*Trecho*.
········

O SENHOR PERMANECE VIGILANTE

«Não dorme nem repousa o guarda de Israel» (Sal 120,4).

 Assim é, amado Pai: Tu sempre vigias sobre nós. Essa vigilância brota do teu amor por nós e não tem nada a ver com a desconfiança que nós, homens, lamentavelmente ainda costumamos abrigar.

É uma forma totalmente distinta de zelar por alguém e resulta quase inimaginável para a nossa limitada capacidade humana. Mas confiamos na tua palavra e nos sabemos acolhidos sob o teu olhar. Se realmente assimilássemos esta frase no mais profundo do nosso ser, como mudaria a nossa vida! Poderíamos libertar-nos da tensão com que frequentemente cuidamos de nós mesmos. Se, além disso, buscamos os teus caminhos e não os nossos, o que nos pode acontecer?

Na realidade, cada dia é uma maravilhosa oportunidade para aceitar sem medo tudo o que ele traz consigo e superá-lo em união contigo. Por desgraça, esquecemo-nos disso com tanta frequência que, às vezes, a nossa alma parece ficar grudada ao chão. A certeza de que Tu estás aí e nunca nos esqueces, embora nós muitas vezes te percamos de vista, deveria afugentar qualquer tristeza desordenada.

Mas não só estás atento a nós, amado Pai, mas também não te escapam o mal e a miséria deste mundo: as guerras e tantas injustiças. Embora nem sempre nos seja fácil compreendê-lo, sabemos que tu conduzirás tudo para a meta que a tua sabedoria dispôs. Já que não podemos prever de antemão como o farás, temos de dar passos de fé e confiança.

Ao mesmo tempo, o verso do salmo é um convite a prestar muita atenção à nossa vida, para que reflita o teu amor e possamos prestar-te contas do que fizemos com ela.

Talvez, amado Pai, possamos despertar do nosso letargo e o teu amor nos ensine a estar sempre em vigília, cuidando no teu Espírito daqueles que nos confiaste.

········

Extraia da meditação sobre a vigilância do Senhor tudo o que vai desde "Mas não só estás" até "fé e confiança.", sem alterar uma palavra.

········

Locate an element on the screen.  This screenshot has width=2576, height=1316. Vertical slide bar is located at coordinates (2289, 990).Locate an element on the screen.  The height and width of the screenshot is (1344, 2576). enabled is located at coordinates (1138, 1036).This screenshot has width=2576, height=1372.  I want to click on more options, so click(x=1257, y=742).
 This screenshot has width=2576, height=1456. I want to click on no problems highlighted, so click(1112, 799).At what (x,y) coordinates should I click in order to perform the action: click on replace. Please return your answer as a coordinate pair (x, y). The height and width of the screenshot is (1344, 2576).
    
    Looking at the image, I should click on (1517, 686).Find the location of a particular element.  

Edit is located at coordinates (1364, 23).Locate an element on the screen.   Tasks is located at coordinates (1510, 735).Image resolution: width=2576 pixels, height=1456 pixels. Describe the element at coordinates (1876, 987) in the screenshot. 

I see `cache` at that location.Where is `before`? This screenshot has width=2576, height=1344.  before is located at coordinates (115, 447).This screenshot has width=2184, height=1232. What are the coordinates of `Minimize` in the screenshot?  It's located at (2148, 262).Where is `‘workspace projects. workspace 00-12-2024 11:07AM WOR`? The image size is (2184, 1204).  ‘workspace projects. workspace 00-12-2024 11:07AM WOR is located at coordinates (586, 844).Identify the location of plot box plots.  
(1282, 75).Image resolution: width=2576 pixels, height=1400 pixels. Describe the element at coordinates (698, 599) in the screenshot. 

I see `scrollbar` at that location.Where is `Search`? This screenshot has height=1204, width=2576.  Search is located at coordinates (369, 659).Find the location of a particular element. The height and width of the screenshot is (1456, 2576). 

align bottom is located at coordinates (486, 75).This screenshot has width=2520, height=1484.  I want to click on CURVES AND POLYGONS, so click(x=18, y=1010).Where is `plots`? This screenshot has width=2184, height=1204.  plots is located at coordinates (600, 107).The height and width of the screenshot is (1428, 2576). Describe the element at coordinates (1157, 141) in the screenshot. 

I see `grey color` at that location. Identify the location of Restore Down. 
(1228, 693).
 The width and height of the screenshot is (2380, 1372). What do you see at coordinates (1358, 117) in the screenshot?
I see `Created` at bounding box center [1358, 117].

········

*Resultado da tarefa*.
Mas não só estás atento a nós, amado Pai, mas também não te escapam o mal e a miséria deste mundo: as guerras e tantas injustiças. Embora nem sempre nos seja fácil compreendê-lo, sabemos que tu conduzirás tudo para a meta que a tua sabedoria dispôs. Já que não podemos prever de antemão como o farás, temos de dar passos de fé e confiança.